■ Document passage
----------

Both Prime Minister Boris Johnson and Labour leader Sir Keir Starmer have also been caught up in claims that they broke the rules forbidding social gatherings during the Covid pandemic, with the PM and Chancellor Rishi Sunak being fined for briefly attending the Prime Minister’s own birthday bash. Labour deputy leader Angela Rayner is tangled in a misogyny row involving the PM and the alleged crossing and uncrossing of her legs during PMQs.


Are our rulers and legislators having some sort of collective breakdown, behaving like the pigs in Orwell’s masterpiece? Or has such behaviour always been rife, and is only being exposed now in the #MeToo era under the harsh light of the social media age?

Parliamentary behaviour has always reflected the pendulum swings between louche liberties and prim Puritanism in the wider society beyond Westminster’s walls. In modern times, there have been two periods when a flurry of scandals has accompanied the fag end of long periods of Tory rule. In the early 1960s, an elderly Harold MacMillan was presiding over a 13 year stint of unbroken Conservative government when he was suddenly beset by the mother and father of all political scandals: the Profumo affair.

----------

■ Dataset records
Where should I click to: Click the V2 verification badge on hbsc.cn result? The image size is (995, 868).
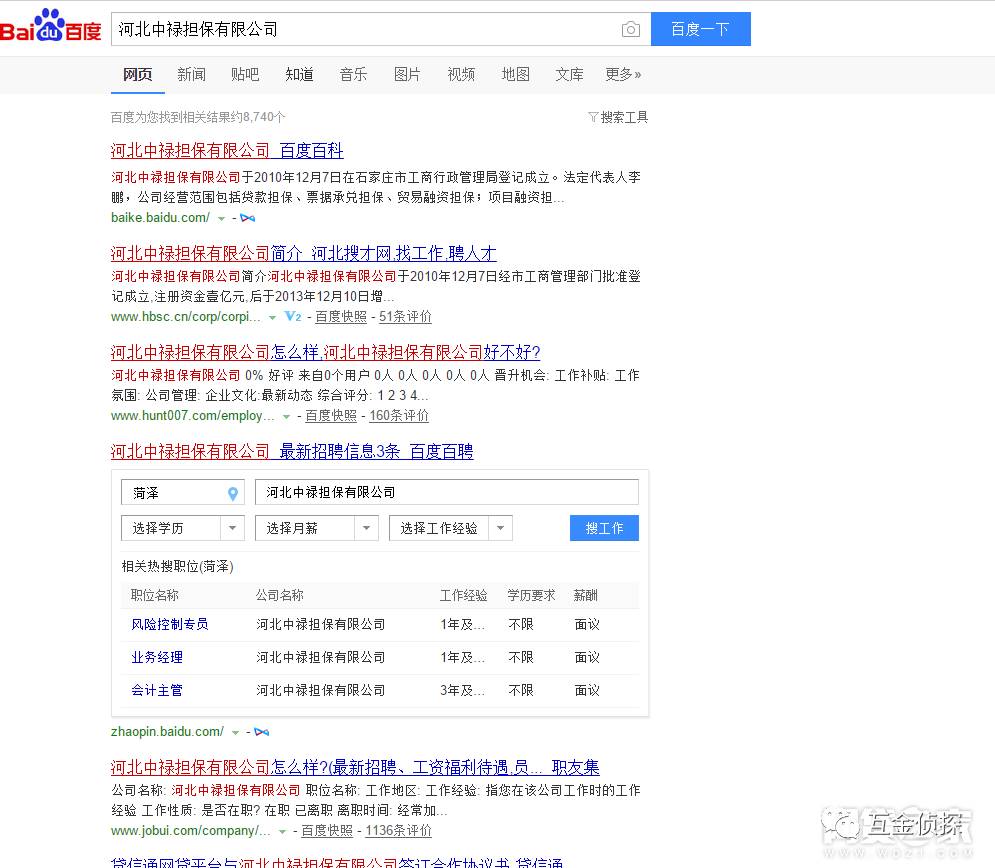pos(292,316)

----------

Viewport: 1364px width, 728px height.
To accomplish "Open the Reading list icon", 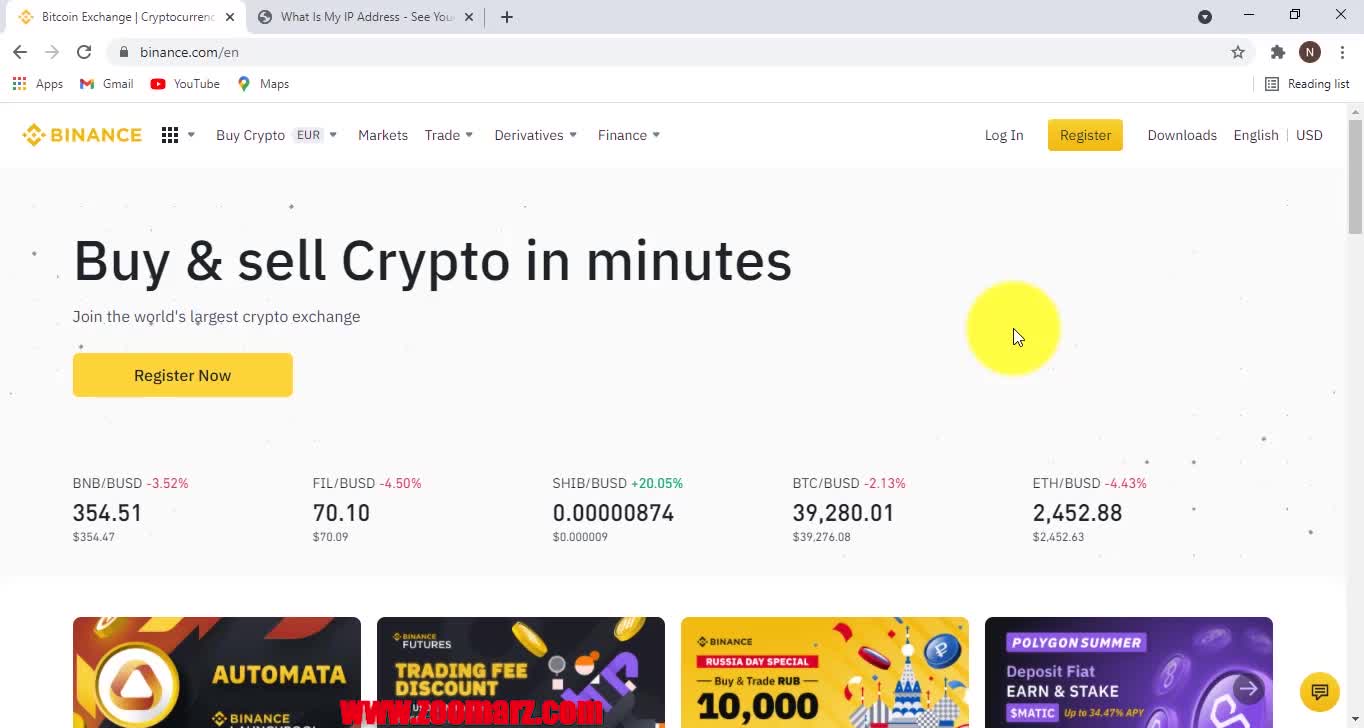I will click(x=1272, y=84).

----------

■ How to complete this task
Using the text on political scandals, answer each question.
(a) Who was fined along with the Prime Minister for briefly attending the Prime Minister's birthday gathering?
(b) How long had unbroken Conservative government lasted when Harold MacMillan was beset by scandal in the early 1960s?
(c) What scandal does the text name as the one MacMillan faced?
Rely only on the text about political scandals when responding.

■ Solution
(a) Chancellor Rishi Sunak
(b) 13 years
(c) The Profumo affair